I tried several combinations interchaning the * for _default_ but all to no avail, the only way to get a warning free and functional apache is to re-add the portage removed  NameVirtualHost *:443.

I'm no apache expert and find it complex enough as it is and am happy to just get by, but this I'm not quite sure I understand. So here my questions.

*) Why was the line removed from the default vhost config file, if it generates a warning?

*) Why is the line not in the http.conf file (for both normal and ssl vhosts). I think this could be as the include vhost.d/* in httpd.conf doesn't know whether the included host is on which port and thus it is cleaner to just leave it in the default domain file, e.g. localhost.

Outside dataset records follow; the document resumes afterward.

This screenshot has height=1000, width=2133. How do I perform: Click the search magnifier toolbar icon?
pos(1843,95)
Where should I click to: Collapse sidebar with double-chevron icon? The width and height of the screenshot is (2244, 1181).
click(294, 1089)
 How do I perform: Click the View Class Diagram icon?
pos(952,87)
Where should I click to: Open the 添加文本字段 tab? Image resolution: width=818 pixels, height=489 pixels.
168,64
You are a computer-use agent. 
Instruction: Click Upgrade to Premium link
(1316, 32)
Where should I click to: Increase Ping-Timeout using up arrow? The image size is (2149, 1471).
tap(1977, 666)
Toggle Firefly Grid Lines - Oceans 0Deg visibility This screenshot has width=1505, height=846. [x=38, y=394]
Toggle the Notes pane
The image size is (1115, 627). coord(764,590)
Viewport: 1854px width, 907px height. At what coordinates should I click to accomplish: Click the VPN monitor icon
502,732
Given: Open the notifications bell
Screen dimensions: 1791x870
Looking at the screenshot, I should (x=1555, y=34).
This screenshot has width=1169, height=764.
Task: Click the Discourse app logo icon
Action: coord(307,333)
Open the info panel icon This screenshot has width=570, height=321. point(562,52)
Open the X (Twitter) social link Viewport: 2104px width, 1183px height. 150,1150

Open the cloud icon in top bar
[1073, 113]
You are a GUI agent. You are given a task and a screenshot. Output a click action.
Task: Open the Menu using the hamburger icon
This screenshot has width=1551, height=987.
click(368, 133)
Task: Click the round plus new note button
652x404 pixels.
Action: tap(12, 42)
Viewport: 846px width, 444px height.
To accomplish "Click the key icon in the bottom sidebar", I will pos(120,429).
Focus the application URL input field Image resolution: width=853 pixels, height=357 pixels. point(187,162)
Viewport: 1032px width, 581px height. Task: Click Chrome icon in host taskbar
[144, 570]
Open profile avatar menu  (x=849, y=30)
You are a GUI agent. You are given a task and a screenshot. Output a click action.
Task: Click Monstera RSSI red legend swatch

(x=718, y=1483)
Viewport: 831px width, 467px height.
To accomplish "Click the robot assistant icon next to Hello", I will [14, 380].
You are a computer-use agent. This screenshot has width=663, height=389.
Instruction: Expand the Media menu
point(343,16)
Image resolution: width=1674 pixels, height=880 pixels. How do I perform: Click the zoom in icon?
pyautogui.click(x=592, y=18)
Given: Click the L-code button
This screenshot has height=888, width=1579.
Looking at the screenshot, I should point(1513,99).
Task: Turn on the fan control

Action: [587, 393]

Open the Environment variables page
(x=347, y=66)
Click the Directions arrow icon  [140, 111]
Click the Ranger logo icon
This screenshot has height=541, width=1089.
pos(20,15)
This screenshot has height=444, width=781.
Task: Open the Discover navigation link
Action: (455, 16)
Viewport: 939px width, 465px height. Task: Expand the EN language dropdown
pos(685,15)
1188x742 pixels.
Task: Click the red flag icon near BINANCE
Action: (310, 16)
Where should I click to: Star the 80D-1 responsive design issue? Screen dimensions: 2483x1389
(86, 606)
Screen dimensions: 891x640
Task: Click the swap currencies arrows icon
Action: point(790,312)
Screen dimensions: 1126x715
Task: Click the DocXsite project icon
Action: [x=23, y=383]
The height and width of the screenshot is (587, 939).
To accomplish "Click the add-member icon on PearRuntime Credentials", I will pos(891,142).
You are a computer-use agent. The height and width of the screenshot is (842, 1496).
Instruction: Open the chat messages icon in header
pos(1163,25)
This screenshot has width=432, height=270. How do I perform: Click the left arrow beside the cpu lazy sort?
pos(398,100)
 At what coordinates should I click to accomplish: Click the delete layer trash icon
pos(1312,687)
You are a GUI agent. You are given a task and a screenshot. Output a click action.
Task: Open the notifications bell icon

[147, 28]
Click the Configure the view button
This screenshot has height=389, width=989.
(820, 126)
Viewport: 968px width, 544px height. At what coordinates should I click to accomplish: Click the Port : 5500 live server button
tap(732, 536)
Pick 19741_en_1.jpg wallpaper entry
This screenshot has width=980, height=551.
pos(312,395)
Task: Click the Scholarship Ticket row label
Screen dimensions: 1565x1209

*) What should I change to fix this properly and warning free. Having multiple domains on a single IP hasn't been an issue anymore with TLS1.1 and SNI.

*) Why was NameVirtualHost only removed from the SSL bit and not the default port 80 file?

For now I just readded NameVirtualHost, so this would either be a bug, or some feature I don't udnerstand yet.

Thanks,

Oliver

Edit:

I found an old (2008, apache 2.2.8 related) bugreport. It is claimed it should be added manually and the sni useflag be used.

However there is no longer such flag, and it worked properly with 2.2.14-r1, I believe sni is now default and supported by apache? So is this worth a new bug report? What has changed from 2.2.14-r1 to 2.2.15 which won't allow sni to work anymore (or was that a Gentoo thing that got lost in the upgrade).

----------